• **AIM OF THE EXERCISE**
Starting from the line in which "The width and height of the screenshot is (1504, 812)." appears, output every line down to the last line of the data below, exactly and without anything more.

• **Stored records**
════════
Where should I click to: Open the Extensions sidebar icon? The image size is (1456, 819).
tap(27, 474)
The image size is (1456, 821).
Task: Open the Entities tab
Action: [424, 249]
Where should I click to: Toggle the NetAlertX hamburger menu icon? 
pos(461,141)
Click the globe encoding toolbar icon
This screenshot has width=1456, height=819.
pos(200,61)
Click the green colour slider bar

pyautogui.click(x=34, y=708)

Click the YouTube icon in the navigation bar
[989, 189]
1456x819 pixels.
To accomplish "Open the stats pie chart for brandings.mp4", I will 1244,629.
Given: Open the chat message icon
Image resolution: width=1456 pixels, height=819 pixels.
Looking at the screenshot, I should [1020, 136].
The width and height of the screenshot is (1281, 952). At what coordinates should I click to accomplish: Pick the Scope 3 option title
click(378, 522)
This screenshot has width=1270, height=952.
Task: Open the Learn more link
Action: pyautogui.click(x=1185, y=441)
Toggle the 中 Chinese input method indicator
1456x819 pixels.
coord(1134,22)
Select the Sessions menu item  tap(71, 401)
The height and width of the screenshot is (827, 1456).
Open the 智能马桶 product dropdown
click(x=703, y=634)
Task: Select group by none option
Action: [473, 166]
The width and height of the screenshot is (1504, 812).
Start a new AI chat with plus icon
════════
• **EXPECTED OUTPUT**
The width and height of the screenshot is (1504, 812).
Start a new AI chat with plus icon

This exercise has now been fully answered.